Copy the lines exactly as they appear, starting with the first line of the records and ending with the line that contains "You are a computer-use agent. The image size is (1600, 1200).".
== THE RECORDS ==
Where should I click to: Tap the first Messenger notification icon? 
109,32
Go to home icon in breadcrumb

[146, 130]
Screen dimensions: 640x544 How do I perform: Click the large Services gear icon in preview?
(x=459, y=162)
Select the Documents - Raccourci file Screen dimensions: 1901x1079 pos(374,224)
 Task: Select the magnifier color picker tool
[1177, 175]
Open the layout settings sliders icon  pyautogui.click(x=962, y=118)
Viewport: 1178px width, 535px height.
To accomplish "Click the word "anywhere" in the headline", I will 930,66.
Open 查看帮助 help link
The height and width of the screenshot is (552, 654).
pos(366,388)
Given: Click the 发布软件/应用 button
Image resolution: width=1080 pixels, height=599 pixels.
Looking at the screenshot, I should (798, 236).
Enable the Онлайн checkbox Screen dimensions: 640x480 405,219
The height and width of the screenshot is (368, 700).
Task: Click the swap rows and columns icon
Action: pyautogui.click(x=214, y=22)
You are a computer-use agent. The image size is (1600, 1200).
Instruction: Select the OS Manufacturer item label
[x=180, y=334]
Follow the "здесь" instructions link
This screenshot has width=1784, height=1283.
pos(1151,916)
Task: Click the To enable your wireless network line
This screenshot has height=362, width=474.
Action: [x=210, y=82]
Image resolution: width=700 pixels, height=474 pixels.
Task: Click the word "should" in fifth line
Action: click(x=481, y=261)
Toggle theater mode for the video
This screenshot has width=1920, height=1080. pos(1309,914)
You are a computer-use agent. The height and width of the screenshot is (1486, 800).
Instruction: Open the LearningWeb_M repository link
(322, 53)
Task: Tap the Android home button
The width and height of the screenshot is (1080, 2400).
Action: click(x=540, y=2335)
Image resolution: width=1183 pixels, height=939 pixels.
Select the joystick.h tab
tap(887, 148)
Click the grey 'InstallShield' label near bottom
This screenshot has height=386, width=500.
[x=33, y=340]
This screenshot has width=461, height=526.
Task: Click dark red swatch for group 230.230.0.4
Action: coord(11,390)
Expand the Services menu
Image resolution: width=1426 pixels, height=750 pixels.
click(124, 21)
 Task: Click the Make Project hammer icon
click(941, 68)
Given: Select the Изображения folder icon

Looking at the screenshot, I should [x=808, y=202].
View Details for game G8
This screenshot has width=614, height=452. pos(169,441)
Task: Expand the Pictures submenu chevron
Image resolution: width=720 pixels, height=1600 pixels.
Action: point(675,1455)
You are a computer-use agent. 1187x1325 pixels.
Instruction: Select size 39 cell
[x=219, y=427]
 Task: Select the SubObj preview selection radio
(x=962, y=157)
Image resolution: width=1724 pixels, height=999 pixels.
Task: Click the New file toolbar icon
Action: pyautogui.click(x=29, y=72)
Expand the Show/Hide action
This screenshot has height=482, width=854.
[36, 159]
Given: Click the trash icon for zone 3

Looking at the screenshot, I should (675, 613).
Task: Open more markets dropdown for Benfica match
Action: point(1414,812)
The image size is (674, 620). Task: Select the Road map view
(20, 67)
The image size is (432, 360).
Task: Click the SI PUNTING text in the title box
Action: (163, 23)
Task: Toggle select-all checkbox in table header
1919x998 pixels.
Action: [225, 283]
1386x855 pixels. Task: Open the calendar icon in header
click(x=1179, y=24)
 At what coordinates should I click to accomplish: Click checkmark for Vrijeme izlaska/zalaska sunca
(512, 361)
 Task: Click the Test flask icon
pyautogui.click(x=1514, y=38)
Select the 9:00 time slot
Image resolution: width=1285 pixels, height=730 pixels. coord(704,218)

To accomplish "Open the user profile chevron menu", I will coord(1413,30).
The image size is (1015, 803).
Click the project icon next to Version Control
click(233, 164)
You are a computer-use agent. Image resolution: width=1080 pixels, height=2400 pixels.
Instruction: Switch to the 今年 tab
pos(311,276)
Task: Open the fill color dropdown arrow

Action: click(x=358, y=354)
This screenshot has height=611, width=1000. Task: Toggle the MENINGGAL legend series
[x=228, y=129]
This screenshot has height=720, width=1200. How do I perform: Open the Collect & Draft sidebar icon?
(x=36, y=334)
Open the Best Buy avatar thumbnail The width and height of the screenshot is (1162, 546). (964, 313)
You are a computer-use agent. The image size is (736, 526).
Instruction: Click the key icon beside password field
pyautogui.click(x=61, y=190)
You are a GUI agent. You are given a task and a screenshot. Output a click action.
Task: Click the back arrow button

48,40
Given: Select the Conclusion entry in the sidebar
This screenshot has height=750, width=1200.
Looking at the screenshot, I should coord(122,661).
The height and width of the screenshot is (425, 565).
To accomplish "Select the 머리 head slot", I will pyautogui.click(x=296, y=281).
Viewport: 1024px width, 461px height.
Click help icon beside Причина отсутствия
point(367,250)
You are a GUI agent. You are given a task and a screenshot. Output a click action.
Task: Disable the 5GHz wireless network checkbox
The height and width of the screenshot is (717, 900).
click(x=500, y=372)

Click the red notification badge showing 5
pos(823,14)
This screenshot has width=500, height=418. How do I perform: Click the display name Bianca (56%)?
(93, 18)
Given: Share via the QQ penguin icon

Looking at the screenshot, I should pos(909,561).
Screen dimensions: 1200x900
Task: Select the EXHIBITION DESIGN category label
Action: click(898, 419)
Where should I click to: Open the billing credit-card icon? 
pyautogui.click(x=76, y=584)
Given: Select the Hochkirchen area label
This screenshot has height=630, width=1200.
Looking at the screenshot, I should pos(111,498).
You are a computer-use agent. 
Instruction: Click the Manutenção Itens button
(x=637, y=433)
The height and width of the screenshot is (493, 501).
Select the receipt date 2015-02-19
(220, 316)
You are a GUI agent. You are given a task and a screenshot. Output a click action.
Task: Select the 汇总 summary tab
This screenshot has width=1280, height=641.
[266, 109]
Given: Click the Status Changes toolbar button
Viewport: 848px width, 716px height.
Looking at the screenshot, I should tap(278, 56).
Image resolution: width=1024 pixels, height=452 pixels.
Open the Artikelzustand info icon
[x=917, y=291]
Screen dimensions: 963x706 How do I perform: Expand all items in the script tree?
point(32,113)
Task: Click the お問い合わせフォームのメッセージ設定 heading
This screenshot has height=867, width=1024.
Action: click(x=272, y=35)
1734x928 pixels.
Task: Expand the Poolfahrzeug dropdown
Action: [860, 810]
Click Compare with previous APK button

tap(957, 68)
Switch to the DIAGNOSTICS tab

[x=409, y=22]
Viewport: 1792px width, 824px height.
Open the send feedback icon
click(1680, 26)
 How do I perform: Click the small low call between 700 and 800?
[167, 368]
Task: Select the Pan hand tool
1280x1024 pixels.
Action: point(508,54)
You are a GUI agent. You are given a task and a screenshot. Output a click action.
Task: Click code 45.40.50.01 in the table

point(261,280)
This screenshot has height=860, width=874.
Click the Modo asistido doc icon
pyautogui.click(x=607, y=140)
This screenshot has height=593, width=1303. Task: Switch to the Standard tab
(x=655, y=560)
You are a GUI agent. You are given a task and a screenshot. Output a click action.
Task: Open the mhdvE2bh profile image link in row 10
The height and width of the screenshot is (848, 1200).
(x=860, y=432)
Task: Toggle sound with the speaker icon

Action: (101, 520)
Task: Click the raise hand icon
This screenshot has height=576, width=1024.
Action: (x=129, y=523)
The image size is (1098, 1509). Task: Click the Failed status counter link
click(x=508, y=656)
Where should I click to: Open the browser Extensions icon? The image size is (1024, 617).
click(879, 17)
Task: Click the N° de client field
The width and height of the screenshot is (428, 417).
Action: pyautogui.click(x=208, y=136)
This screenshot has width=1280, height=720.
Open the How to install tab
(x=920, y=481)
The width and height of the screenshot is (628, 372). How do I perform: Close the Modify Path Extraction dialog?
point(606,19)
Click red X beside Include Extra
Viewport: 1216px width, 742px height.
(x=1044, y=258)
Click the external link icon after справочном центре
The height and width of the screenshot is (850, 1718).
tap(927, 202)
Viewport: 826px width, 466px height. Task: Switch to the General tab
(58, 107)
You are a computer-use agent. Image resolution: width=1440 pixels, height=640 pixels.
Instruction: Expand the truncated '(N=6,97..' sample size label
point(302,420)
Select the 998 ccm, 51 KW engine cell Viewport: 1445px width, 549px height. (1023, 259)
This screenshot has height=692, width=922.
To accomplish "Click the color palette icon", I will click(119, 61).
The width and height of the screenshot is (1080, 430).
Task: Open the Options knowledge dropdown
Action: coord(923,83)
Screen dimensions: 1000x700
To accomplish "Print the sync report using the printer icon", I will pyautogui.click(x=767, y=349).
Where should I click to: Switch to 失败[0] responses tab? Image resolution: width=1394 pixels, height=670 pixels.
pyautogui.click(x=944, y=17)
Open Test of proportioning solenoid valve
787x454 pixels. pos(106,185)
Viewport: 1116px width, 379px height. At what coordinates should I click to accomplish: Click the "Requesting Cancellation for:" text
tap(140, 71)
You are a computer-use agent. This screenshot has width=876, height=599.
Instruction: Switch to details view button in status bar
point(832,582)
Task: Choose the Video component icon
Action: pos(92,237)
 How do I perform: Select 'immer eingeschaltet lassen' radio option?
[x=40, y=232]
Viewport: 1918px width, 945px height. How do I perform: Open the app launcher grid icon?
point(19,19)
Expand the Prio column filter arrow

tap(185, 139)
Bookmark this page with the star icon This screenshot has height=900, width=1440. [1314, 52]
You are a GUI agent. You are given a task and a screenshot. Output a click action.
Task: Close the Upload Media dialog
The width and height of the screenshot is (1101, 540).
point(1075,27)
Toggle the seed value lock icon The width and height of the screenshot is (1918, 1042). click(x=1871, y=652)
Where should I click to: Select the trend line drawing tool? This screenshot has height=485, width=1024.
===
- _SOLUTION TO THE EXERCISE_:
Where should I click to: Tap the first Messenger notification icon? 
109,32
Go to home icon in breadcrumb

[146, 130]
Screen dimensions: 640x544 How do I perform: Click the large Services gear icon in preview?
(x=459, y=162)
Select the Documents - Raccourci file Screen dimensions: 1901x1079 pos(374,224)
 Task: Select the magnifier color picker tool
[1177, 175]
Open the layout settings sliders icon  pyautogui.click(x=962, y=118)
Viewport: 1178px width, 535px height.
To accomplish "Click the word "anywhere" in the headline", I will 930,66.
Open 查看帮助 help link
The height and width of the screenshot is (552, 654).
pos(366,388)
Given: Click the 发布软件/应用 button
Image resolution: width=1080 pixels, height=599 pixels.
Looking at the screenshot, I should (798, 236).
Enable the Онлайн checkbox Screen dimensions: 640x480 405,219
The height and width of the screenshot is (368, 700).
Task: Click the swap rows and columns icon
Action: pyautogui.click(x=214, y=22)
You are a computer-use agent. The image size is (1600, 1200).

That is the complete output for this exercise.